**Try it**
For the word "will", report how many lines of the records below contain it, and nothing more.
··· Input records ···
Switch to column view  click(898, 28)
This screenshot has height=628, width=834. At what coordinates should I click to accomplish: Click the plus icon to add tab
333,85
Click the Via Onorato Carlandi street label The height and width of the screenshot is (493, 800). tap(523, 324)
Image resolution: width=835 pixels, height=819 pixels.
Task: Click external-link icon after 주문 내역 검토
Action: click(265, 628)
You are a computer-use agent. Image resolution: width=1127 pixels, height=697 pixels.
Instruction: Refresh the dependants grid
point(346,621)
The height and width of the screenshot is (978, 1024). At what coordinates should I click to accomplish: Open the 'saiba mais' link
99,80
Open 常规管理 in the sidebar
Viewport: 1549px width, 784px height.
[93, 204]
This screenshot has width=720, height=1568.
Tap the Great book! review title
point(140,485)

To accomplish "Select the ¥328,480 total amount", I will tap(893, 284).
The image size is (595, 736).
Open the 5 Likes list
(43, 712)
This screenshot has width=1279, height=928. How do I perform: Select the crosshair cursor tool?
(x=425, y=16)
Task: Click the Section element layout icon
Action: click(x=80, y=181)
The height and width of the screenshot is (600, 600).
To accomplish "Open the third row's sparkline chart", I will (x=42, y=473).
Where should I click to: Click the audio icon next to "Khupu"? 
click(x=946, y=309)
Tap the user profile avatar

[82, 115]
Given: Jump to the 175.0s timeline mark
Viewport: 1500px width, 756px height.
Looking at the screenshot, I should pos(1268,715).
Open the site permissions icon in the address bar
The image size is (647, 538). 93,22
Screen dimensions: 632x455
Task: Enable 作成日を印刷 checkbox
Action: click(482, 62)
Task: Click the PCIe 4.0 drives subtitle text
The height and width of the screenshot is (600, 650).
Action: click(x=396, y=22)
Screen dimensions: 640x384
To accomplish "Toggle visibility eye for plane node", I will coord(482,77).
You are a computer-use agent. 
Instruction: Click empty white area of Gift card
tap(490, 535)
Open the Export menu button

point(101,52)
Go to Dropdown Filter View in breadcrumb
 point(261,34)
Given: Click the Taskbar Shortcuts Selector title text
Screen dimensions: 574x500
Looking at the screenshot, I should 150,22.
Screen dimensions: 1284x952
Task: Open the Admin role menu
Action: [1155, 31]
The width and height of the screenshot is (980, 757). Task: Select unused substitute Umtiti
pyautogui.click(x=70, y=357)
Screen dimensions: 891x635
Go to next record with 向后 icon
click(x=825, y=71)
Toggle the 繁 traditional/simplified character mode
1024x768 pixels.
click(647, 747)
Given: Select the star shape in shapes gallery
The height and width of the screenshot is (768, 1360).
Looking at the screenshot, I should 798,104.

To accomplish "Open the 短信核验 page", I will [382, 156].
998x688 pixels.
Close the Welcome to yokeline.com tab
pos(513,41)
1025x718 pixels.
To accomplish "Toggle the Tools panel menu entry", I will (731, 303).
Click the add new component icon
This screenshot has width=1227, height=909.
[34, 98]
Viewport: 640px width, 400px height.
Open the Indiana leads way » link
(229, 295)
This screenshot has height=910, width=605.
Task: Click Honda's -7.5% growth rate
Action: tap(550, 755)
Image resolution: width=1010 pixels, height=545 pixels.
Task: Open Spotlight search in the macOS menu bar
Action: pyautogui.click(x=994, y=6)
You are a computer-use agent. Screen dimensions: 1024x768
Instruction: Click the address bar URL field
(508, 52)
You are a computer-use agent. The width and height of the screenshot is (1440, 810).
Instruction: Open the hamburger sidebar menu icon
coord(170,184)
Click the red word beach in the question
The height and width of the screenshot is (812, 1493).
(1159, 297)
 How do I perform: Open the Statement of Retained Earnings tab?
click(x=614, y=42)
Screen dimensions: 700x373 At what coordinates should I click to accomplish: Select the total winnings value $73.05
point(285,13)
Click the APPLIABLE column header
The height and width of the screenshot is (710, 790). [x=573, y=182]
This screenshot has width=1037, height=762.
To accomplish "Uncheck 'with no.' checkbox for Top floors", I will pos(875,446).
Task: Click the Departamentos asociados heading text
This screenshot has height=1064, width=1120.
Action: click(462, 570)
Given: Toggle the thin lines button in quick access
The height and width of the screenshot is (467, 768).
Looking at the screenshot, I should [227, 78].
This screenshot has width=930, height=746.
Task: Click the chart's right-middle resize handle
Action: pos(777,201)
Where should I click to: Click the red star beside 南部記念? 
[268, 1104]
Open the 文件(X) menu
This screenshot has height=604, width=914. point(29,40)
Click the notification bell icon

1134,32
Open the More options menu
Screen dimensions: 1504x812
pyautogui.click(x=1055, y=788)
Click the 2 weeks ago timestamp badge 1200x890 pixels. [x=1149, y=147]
···
**Exercise output**
6